Wina minta pamit pulang ke kakaknya Radit. Meskipun kak Septi terlihat kurang menerima. Karena dia ingin tahu lebih jauh tentang perempuan yang telah merebut hati adiknya ini. Tapi sekali lagi, dengan alasan takut mama khawatir, akhirnya Wina dilepas pulang dan diantar Radit.



“Win, besok mau dijemput gak berangkat sekolah?” Wina langsung menggeleng.

“Nggak usah, Dit. Aku udah biasa berangkat bareng Lilian. Nggak enak sama dia.” Lilian adalah sahabat Wina, karena memang rumah mereka yang berdekatan, dan sekolah di tempat yang sama.



Esoknya dan esoknya lagi, selalu ada kejutan yang diberikan Radit untuk Wina. Perasaan cinta mereka semakin mekar bak bunga di pagi hari.



Sampai suatu ketika, Radit yang mendapat kejutan dari Wina. Karena di hari itu, Wina tidak lagi menggunakan jepit rambut pemberian Radit. Kenapa? Karena Wina menggunakan kerudung ke sekolah.



“Wooow!!! Amazing!!! Wina pacarku pakai kerudung.” Ucap Radit saat bertemu Wina. Wina hanya tersenyum, seperti biasa.

“Iya, Dit. Aku cuman mau melaksanakan kewajiban sebagai seorang muslimah. Ternyata harus menutup aurat. Aku sudah tau lama sih. Tapi kemarin aku baru memantapkan hati, setelah mendengar ceramah di radio.” Wina menjelaskan.


“Okey. It’s good. Berarti kecantikanmu tidak diumbar, kan? I like it. Aku suka, Win. Kamu juga terlihat cantik kok pakai kerudung.”


Hari ultah Wina yang ke tujuh belas, tepatnya saat pacaran mereka telah setahun, Radit kembali memberi hadiah Wina. Kali ini, dia memberi hadiah selusin bros dengan corak yang berbeda-beda. Wina membuka secarik kertas yang ada di dalam bingkisan kado pemberian Radit.


Hai Win,

Aku senang kok kamu pakai kerudung. Jadi kecantikanmu hanya buat aku kelak ketika kau sudah syah jadi isteriku, iya kan?



Aku juga menikmati pacaran denganmu yang tak pernah melakukan hal-hal aneh selain pegangan tangan.



Aku ingin menjaga kau sampai kau halal untukku.



Oya, jepit rambut yang dulu aku kasih, jangan dibuang ya. Simpan saja sebagai kenang-kenangan. Atau kalau bisa, pakai aja di rumah.



I always love you

Raditya



Wina kembali terharu. Radit selalu memiliki cara untuk membuat hati Wina terikat olehnya.
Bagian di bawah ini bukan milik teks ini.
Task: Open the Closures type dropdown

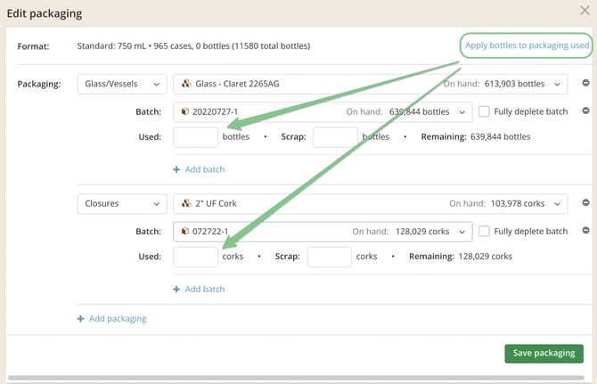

Padahal Wina tahu, kalau apa yang selama ini dilakukannya dengan Radit, tetap tidak boleh menurut Islam. Karena pacaran tetaplah pacaran.



Sore itu, pas di hari ultahnya yang ke tujuh belas, Wina akan membuat sebuah keputusan.



‘Assalamu’alaikum

Radit yang baik, untuk sementara, kita break dulu ya.

Wassalamu’alaikum’ Begitu isi sms Wina pada Radit.



Esoknya di sekolah, tepatnya di kelas.

“Win, maaf kenapa kita harus break? Apa kita ada masalah? Tolong minta penjelasan, Win…” Tanya Radit langsung.

Wina terdiam, menghela nafas panjang. Berat sekali rasanya bisa menjelaskan apa alasan Wina ingin break.

“Aku denger di radio, Dit. Pacaran itu gak boleh dalam Islam.” Hanya itu yang bisa Wina jelaskan.



Radit pun pasrah mendengar penjelasan singkat Wina. Kalau masalah prinsip, mereka tak ada kompromi. Tapi, apa Radit bisa menerima itu dengan mudah, sedangkan ia sudah terlanjur jauh mencintai Wina?



Radit pulang ke rumah dengan perasaan masih bimbang. Bahasa anak sekarang, mungkin dia sedang galau tingkat tinggi.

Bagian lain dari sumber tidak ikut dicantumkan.